Chair: Nicola Blackwood has a quick supplementary.

Q212 Nicola Blackwood: Sorry, just a quick one. I was quite interested in your comments about a difference between somebody coming in for a short time and somebody coming in permanently to settle. In this country, what would you consider the point at which settlement occurred? Because if you come in to do a pathway course you are probably here for one year; then an undergraduate course, that is another three years; then a Masters, that is one or two years. If you then stayed to do a doctorate, you are moving up to nine or 10 years, so at what point does a temporary transient resident become a permanent resident, especially given that if you had that length of study you are quite likely to then try and work in the UK and probably settle? So where would you draw the line?

Dominic Scott: Can I make one very brief point and then give it to Aaron, to say I am no expert in settlement; however, I do think that if you have been in this country for 10 years, spending probably £15,000 a year on your education, the small numbers of people who have made that sort of investment are not actually or should not be of concern to the UK public.

Q213 Chair: We do not have figures, though, about the 10 years?

Dominic Scott: About how many last?

Q214 Nicola Blackwood: How many last for that long in our education system?

Dominic Scott: No, but it is a tiny proportion. We know they last six or seven years and come in through the—

Chair: We can certainly ask the Minister.

Dominic Scott: But up to 10 would be tiny.

Q215 Chair: We can certainly ask the Minister. He is coming in and he ought to know the answer. Mr Porter, do you want to add anything?

Aaron Porter: I would just add that is still a succession of time-bound permits to be in the country. I would echo Dominic insofar as that it is a very small number of people that would last such a small period of time. But I think if we are talking about a period of more than two years outside of any time­bound provision, then I think we are in the territory of settlement rather than migration.
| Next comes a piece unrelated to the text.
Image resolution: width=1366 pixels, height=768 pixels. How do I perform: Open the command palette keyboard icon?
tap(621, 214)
Q216 Alun Michael: One of the problems is at the edges. The issue of bogus colleges was touched on earlier—leave that on one side. The question has come up last week from English UK and the British Council and again today in evidence of inconsistency of standards or the question of whether standards are consistent. The issue of accreditation of schools offering courses to international students becomes quite crucial in order to make sure that we draw the line. Do you believe there are problems with the current accreditation system?

Aaron Porter: It is my belief that the fact that it is so widespread leads to problems. I think we certainly need to see a rationalisation of the system as it stands.
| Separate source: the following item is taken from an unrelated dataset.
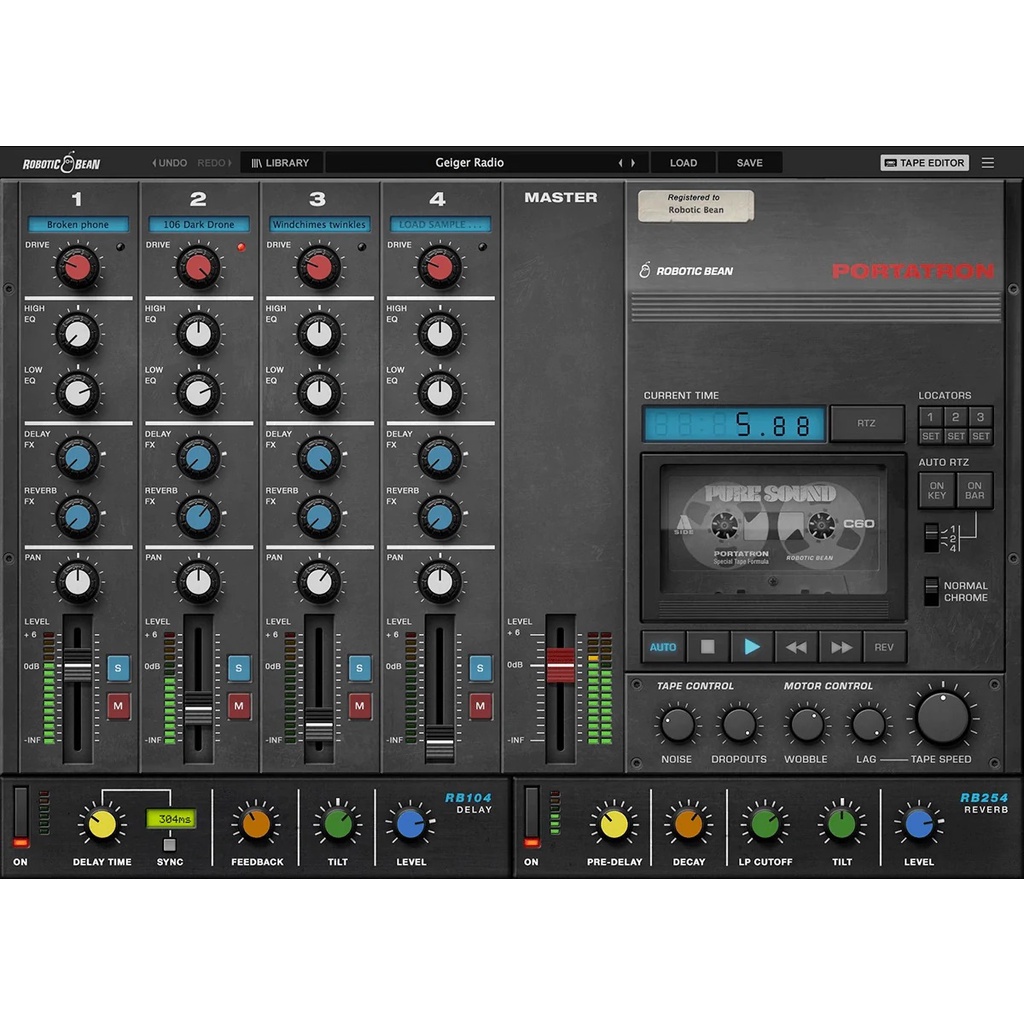1024x1024 pixels.
Task: Solo channel 1
Action: (119, 667)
Q217 Alun Michael: Would you agree, Mr Scott?

Dominic Scott: I would. At the moment, there are four licensed accreditation bodies. I happen to be on the Executive Council of one of them; I therefore have an interest. The part of the jigsaw that has been missing is Government oversight of consistency and standards. I think you heard before that the original architecture had Ofsted convening a consistency and standards board that oversaw the various accreditation bodies. That has not met for the last year and so it is a part of the jigsaw that needs to be brought back in to ensure those consistency and standards.

Q218 Alun Michael: It is surely in everybody's interest that there should be clarity, for reputational reasons as well as for certainty, that the quality of accreditation is absolutely clear. So could I ask perhaps Mr Porter first, should we move to a situation where there is one body that does accreditation at a consistent level, albeit with oversight from any Government body?

Aaron Porter: My instinct is that that would seem a more sensible way of doing things. I would need to be convinced why there should be more than one and I am not aware of any reasons as to why that is, partly because I do not have any operational detail on that. Equally, I have not been made aware of reasons as to why there is more than one.

Alun Michael: Thank you. Mr Scott?

Dominic Scott: Can I just repeat a point that has been made in part by other witnesses? The question I am asking myself is what is the problem or where is the problem. If you go back four years, we had 12,000 colleges on the DIUS register. At the beginning of the points­based system this was reduced—

Q219 Alun Michael: Yes, but forgive me, the Committee did a report on the question of bogus colleges and those problems, and a lot has happened since then. Can we just focus on the situation we have now where, with the four bodies that have been referred to, there appears to be some evidence and certainly concerns that the level of accreditation is not consistent. So how do we deal with that, today's problem?

Dominic Scott: I would still maintain that down to 2,300 colleges we have a much tighter system.

Alun Michael: Sure, I understand that.

Dominic Scott: I have seen myself very little evidence of the difficulty of the standards. There is one issue and one issue alone that I have heard, and that is that a college can lose its accreditation from one agency and gain it with another. That needs to be plugged, but I do not myself know of any other substantial problems that have been identified.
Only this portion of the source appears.